I correct these on my own notepad when I discover them (good mnemonic for ME), but It seems that this could stump some learners if they are not familiar with set phrases.
For example: “日子 过 得 真 快” should it be " 日子 过得 真快" ?
I don’t think that 过 and 得 should have a space in between.
Also when you mouse over “过 得” it only gives you the definition for the word “过”
Oh… Thanks for pointing that out. I should have done a search.
I think that when someone new starts learning Chinese on lingq this issue should be brought up in a disclaimer or something, so folks won’t learn the wrong meaning in the beginning.
It’s only a minor issue with me (corrections help me remember), but my Chinese friends are VERY critical of this problem when they see what I’m studying.
… I have (as a paid subscriber) used many other online resources for learning online… The problem with those… is that I get burned out after passing the basic dialogs / lessons due to lack of diversity (same people reading over and over) … that’s a bummer when you study languages…

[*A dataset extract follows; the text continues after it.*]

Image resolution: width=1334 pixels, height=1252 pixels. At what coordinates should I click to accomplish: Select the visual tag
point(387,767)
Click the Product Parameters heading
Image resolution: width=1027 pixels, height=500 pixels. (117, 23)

This is not a problem at LingQ
The spacing issue is not that big of a deal with me as my speaking is better than my reading and finding those is like an exercise for me… I was just curious if others know about the issue and what they (especially beginners do about / with it)…
Thanks for your understanding. We have a a system for many languages. We rely on outside software to deal with the spacing in Asian languages. We may one day find a better solution, but we are not focusing on that right now.

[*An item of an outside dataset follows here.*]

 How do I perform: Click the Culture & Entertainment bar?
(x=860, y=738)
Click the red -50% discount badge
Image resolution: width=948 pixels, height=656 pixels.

Steve, you don’t need a better software.
The system should just respect the space characters that has been already inserted to indicate word boundaries. In the moment the system ignores these spaces and makes its own wrong assumptions. Just have an option to do NO word boundary detection, and it’s done.
This is a good example that we cannot simply divide up the characters blindly. It all depends on the context.
The automatic software can do the initial division, but then it has to be manually edited by someone who has some in-depth knowledge of the language (and this excludes many native speakers).
LingQ does not obey the inserted spaces!
Although I told LingQ to treat 服務員 and 還是 as one word, the system does not recognize these popular words!!!
Even my own annotator that I programmed some time ago, is able to do this (98-99% correct), and the word splitting is the most primitive one (only a few lines of php code): Täglich Chinesisch | Annotator | taeglich.chinesisch-trainer.de
Could we have an option to turn automatic worddetection off of a lesson.
I still see some problems with getting strange words detected in my imports. Perhaps I could do a better job myself by selecting the words I want to lingq. I could also easier lingq sentences and expressions then.